Projet de loi Sapin II et Assurance-vie : qu’en est-il ?

Le parlement, a adopté définitivement le Projet de Loi Sapin II, dont l’objectif est de préserver la stabilité du système financier pour protéger les épargnants.

L’article 49 du projet de loi Sapin 2 (ex-article 21 bis), qui vise à créer un régime macro-prudentiel pour le secteur de l’assurance, régime qui pourrait s’appliquer en cas de crise systémique, a suscité de vives inquiétudes.

Or, ce texte ne fait qu’étendre au secteur de l’assurance, les pouvoirs du Haut conseil de stabilité financière (HCSF) déjà existants pour le secteur bancaire.

En effet, inspiré par le principe de précautioncette mesure vise avant tout à répondre à une crise majeure appelant des mesures exceptionnelles pour protéger l’épargne des assurés. Elle n’a donc pas vocation à s’appliquer « en temps normal ».

Ce texte renforce ainsi les pouvoirs du Haut conseil de stabilité financière (HCSF) sur l’assurance-vie. Il lui donne les pouvoir de limiter les rachats ou arbitrages sur les contrats d’assurance vie en cas de menace majeure sur le système financier, notamment en cas de remontée brutale des taux d’intérêt.

Les mesures concrètes du projet de loi Sapin 2 concernant l’Assurance-vie

  • Les rachats des épargnants pourraient être limités temporairement en cas de menace majeure sur le système financier.
  • Les facultés d’arbitrages ou le versement d’avances sur les contrats d’assurance-vie pourrait être « retardé ou limité sur tout ou partie du portefeuille »
  • L’article concerne également « l’acceptation de primes ou versement » qui pourraient être également limitées temporairement.
  • Ces mesures concernent l’ensemble des contrats d’assurance vie, à la fois les fonds en euros et les unités de compte, même si la raison principale est la crainte d’une remontée des taux et  un phénomène de rachats massifs des épargnants des fonds euros.

A l’issue de la navette parlementaire, les députés ont légèrement modifié le texte initial en reprenant un amendement du Sénat qui limite la durée de ce blocage à six mois non renouvelable.

→ Ces dispositions d’exception reflètent ce qui existe déjà pour le secteur bancaire pour lequel le Haut Conseil a déjà été habilité par le législateur en vue de prendre, le cas échéant, ces décisions exceptionnelles.

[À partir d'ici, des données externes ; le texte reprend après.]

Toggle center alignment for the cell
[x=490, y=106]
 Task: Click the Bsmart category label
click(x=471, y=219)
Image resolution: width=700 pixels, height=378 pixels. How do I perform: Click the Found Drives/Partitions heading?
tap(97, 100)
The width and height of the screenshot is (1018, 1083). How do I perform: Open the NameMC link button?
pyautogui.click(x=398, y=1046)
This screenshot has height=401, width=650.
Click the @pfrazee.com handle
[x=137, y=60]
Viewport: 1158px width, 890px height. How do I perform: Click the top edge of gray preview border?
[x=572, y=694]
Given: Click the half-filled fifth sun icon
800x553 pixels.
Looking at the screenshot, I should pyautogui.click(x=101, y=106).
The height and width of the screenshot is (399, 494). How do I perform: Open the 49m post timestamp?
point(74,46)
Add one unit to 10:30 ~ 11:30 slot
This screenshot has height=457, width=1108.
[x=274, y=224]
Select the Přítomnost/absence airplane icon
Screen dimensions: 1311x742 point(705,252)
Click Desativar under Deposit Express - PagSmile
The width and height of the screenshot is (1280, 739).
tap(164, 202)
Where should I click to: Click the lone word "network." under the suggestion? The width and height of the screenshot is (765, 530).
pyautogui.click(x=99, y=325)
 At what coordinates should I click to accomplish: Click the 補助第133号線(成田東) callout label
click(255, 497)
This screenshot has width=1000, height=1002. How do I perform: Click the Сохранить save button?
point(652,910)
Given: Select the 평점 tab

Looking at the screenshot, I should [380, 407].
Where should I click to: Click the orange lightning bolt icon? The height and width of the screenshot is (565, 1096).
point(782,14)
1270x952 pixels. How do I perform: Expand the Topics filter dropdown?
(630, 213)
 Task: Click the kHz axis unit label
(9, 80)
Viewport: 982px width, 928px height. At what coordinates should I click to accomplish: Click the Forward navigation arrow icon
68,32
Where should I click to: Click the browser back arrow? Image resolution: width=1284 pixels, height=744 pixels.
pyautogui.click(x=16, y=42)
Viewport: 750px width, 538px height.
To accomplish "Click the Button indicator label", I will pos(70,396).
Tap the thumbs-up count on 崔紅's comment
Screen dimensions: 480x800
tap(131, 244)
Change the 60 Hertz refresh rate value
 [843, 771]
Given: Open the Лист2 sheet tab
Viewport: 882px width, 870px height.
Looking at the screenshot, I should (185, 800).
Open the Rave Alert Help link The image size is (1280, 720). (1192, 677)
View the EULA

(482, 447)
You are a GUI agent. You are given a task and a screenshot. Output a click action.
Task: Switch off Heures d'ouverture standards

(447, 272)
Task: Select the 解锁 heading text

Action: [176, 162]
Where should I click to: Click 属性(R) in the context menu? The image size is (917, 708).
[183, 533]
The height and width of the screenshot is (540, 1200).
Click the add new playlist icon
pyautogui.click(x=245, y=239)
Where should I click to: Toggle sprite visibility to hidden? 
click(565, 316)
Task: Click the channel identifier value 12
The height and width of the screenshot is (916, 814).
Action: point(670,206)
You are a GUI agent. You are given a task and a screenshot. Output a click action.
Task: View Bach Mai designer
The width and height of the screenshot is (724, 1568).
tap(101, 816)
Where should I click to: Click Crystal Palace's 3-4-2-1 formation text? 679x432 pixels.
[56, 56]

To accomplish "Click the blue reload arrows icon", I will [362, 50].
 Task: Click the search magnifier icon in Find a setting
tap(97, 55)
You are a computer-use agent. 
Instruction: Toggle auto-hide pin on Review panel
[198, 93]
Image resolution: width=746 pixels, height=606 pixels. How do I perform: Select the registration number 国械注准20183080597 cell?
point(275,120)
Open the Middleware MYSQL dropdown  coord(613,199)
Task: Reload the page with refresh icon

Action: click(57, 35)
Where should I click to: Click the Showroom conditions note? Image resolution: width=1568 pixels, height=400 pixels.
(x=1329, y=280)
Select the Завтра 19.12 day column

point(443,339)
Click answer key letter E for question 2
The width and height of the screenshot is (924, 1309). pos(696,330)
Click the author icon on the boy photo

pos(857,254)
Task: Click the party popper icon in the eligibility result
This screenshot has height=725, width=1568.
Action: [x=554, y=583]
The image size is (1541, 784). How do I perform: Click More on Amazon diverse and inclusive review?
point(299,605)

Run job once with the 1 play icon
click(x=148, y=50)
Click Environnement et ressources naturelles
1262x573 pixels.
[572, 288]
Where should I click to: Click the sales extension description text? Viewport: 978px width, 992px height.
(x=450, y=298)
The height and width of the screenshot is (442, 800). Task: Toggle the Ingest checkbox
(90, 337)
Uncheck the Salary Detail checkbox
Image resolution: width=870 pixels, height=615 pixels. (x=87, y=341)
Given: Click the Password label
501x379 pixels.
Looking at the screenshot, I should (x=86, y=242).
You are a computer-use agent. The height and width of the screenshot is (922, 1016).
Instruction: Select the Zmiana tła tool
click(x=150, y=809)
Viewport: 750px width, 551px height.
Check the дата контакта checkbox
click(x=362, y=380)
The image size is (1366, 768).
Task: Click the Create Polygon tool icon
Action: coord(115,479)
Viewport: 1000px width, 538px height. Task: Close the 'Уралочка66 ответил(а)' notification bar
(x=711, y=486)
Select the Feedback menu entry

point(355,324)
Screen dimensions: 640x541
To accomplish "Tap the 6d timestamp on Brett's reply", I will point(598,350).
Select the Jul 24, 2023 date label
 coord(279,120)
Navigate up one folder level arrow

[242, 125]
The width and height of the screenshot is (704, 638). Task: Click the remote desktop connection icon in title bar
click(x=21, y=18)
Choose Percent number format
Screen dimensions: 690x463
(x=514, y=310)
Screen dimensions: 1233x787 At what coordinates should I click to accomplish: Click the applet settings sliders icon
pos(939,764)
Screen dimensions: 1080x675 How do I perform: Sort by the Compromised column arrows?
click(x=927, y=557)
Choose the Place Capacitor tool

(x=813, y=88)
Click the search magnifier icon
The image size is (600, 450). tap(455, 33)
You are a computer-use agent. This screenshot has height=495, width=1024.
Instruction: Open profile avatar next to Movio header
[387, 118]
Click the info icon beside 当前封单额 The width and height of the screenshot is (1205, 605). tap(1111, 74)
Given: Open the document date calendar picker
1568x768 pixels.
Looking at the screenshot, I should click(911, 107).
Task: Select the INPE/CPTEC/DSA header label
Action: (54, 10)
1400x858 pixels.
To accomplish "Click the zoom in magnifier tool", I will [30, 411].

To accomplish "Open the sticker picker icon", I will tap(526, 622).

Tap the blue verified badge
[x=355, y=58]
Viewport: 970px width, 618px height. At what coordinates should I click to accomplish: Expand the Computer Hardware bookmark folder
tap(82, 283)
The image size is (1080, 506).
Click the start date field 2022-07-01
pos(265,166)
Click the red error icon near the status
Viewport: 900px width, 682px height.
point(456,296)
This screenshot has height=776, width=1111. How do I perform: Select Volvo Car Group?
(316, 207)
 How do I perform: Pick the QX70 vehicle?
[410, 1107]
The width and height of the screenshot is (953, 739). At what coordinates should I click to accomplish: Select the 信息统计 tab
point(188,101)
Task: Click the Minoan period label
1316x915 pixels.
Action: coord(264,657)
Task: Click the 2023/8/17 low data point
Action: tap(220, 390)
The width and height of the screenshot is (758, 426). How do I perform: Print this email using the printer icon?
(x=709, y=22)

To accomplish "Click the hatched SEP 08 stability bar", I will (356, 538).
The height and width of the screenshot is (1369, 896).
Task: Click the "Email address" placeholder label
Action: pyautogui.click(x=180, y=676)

→ Ces pouvoirs de blocages des rachats, arbitrages, avances et versements de primes sont déjà détenus par l’Autorité de Contrôle Prudentielle et de Résolution (ACPR), qui n’en a jamais fait usage. La différence réside dans le fait que l’ACPR ne peut agir que pour une seule compagnie d’assurance alors que le HCSF pourra désormais agir sur plusieurs assureurs simultanément.

→  Il n’y a donc pas d’inquiétude particulière à avoir car ces mesures sont prévues seulement en cas de situation exceptionnelle pour protéger, in fine, l’épargne des Français contenue dans les contrats d’assurance vie en évitant, en particulier, un phénomène de rachat massif, qui pourrait être enregistré en cas de hausse brutale des taux d’intérêts. Elles n’ont donc pas vocation à s’appliquer « en temps normal ».